Evaluate Expression Involving Polygamma and Zeta Functions

Question

Is there an alternative method to prove that $$\int_{1}^{\infty}x \psi^{(n)}(x) \mathrm dx = (-1)^{n+1}\Big[(n-2)!\zeta(n-1) + (n-1)!\zeta(n)\Big]$$

---

Context and Solution

The original problem given to me was

How can I prove that $$\sum_{k=3}^{n} \int_{1}^{\infty} x \hspace{.05cm}\psi^{(n)}(x) \mathrm dx = \zeta(2) + (-1)^k(k-1)! \zeta(k)$$ where $\psi^{(n)}(x)$ is the Polygamma function of order $n$.

I wanted to show the sum of the inner integrals seem to telescope, giving the RHS. Using a computer algebra system, I computed the $f(n)$ for some integer values, where $f(n) = \int_{1}^{\infty}x \psi^{(n)}(x) \mathrm dx$. Note that $f(n)$ did not converge for any integer less than $3$.

\begin{align*} &f(3) = \zeta(2) + 2 \zeta(3)\\ &f(4) = -2\zeta(3) - 6\zeta(4)\\ &f(5) = 6\zeta(4) + 24 \zeta(5)\\ &f(6) = -24\zeta(5) - 120\zeta(6)\\ \end{align*}

Which led me to make the following statement

$$\int_{1}^{\infty}x \psi^{(n)}(x) \mathrm dx = (-1)^{n+1}\Big[(n-2)!\zeta(n-1) + (n-1)!\zeta(n)\Big]$$

The following is my proof, using the series expansion of $\psi^{(n)}(x)$. Is there an alternative proof that avoids using the expansion?

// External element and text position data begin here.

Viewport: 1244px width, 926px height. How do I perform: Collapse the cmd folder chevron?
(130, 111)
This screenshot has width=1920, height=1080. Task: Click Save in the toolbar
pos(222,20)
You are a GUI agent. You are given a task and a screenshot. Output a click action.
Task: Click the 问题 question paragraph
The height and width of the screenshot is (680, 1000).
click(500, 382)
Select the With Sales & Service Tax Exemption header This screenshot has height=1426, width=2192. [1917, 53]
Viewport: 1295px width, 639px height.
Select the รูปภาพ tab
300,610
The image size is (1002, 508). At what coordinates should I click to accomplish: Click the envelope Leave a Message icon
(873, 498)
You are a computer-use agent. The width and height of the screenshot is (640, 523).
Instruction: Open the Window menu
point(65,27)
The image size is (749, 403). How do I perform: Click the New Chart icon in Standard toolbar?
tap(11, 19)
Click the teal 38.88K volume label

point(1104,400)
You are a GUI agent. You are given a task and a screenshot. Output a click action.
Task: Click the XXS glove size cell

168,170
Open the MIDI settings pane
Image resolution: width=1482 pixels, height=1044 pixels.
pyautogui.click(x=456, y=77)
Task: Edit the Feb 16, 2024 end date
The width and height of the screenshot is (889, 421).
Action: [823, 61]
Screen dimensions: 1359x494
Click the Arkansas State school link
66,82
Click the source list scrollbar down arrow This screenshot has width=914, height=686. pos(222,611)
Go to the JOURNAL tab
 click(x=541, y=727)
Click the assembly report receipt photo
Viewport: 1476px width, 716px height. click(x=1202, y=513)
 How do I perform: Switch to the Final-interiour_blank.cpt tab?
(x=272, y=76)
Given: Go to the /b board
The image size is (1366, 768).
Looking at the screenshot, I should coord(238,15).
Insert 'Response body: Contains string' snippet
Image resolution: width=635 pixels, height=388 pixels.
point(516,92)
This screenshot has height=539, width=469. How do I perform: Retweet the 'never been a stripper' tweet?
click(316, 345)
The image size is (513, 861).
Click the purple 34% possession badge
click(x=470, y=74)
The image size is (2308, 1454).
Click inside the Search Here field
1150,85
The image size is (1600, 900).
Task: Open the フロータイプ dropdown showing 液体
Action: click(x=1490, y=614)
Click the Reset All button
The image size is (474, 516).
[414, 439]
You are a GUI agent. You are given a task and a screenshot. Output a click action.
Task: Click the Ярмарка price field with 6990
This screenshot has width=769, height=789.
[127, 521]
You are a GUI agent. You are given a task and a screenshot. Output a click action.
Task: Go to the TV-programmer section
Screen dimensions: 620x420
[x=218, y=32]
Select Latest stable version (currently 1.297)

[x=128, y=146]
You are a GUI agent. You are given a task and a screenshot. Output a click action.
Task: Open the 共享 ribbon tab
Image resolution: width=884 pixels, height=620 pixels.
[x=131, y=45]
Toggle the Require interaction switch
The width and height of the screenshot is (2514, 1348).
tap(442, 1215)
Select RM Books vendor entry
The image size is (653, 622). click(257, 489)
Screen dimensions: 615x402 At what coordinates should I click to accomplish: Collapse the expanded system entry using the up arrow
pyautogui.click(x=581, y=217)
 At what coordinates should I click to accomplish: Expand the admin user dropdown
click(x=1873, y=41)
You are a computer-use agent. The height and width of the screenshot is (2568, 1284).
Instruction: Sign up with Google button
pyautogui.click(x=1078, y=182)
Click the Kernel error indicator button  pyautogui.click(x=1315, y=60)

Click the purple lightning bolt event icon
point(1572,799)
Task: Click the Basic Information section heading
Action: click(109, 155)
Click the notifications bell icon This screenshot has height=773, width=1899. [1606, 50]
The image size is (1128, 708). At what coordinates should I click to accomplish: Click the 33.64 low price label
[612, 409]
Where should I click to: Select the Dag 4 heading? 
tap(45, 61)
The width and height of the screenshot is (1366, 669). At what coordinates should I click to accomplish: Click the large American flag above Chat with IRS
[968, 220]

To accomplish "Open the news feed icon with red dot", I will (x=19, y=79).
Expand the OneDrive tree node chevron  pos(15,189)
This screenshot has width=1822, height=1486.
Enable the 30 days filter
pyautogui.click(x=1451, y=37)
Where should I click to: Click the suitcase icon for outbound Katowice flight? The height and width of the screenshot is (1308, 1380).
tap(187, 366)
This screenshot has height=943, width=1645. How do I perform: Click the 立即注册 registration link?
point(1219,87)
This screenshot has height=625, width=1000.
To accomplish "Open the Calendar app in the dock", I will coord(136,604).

\begin{align*} f(n) &= \int_{1}^\infty x \psi^{(n)}(x) \, dx = \int_{1}^\infty x \left[ (-1)^{n+1} n! \sum_{m=0}^\infty \frac{1}{(x + m)^{n+1}} \right] dx\\ &= (-1)^{n+1} n! \sum_{m=0}^\infty \int_{1}^\infty \frac{x}{(x + m)^{n+1}} \, dx \end{align*}

The inner integral evaluates to $$\int_{1}^\infty \frac{x}{(x + m)^{n+1}} \, dx = \frac{1}{n-1} (m+1)^{-(n-1)} - \frac{m}{n} (m+1)^{-n}$$

Substituting back into the summation gives

\begin{align*} f(n) &= (-1)^{n+1} n! \sum_{m=0}^\infty \left[ \frac{1}{n-1} (m+1)^{-(n-1)} - \frac{m}{n} (m+1)^{-n} \right]\\ &= (-1)^{n+1} n! \left[ \frac{1}{n-1} \sum_{m=0}^\infty (m+1)^{-(n-1)} - \frac{1}{n} \sum_{m=0}^\infty \frac{m}{(m+1)^n} \right] \end{align*}

We know

$$\sum_{m=0}^\infty (m+1)^{-(n-1)} = \zeta(n-1)$$ $$\sum_{m=0}^\infty \frac{m}{(m+1)^n} = \sum_{m=1}^\infty \frac{m-1}{m^n} = \zeta(n) - \zeta(n-1)$$

Substituting these gives

\begin{align*} f(n)&= (-1)^{n+1} n! \left[ \frac{\zeta(n-1)}{n-1} - \frac{\zeta(n) - \zeta(n-1)}{n} \right]\\ &= (-1)^{n+1} n! \left[ \frac{ \zeta(n-1) - (n-1) \zeta(n)}{n(n-1)} \right]\\ &= (-1)^{n+1} \Big[ (n-2)!\zeta(n-1) + (n-1)!\zeta(n) \Big] \end{align*}

as desired.

---

If you have any alternative tricks, techniques, or input, it would be highly appreciated. Thanks.

Answer 1

Integration by parts along with $\psi^{(n)}(x)=o(1)$ for $n\ge 1$ yields, $$\int_1^{+\infty} x\psi^{(n)}(x)\ {\rm d}x=-\psi^{(n-1)}(1)+\psi^{(n-2)}(1)$$ where the result follows by using the special value $\psi^{(n)} (1) = (-1)^{n+1}n!\zeta(n+1)$.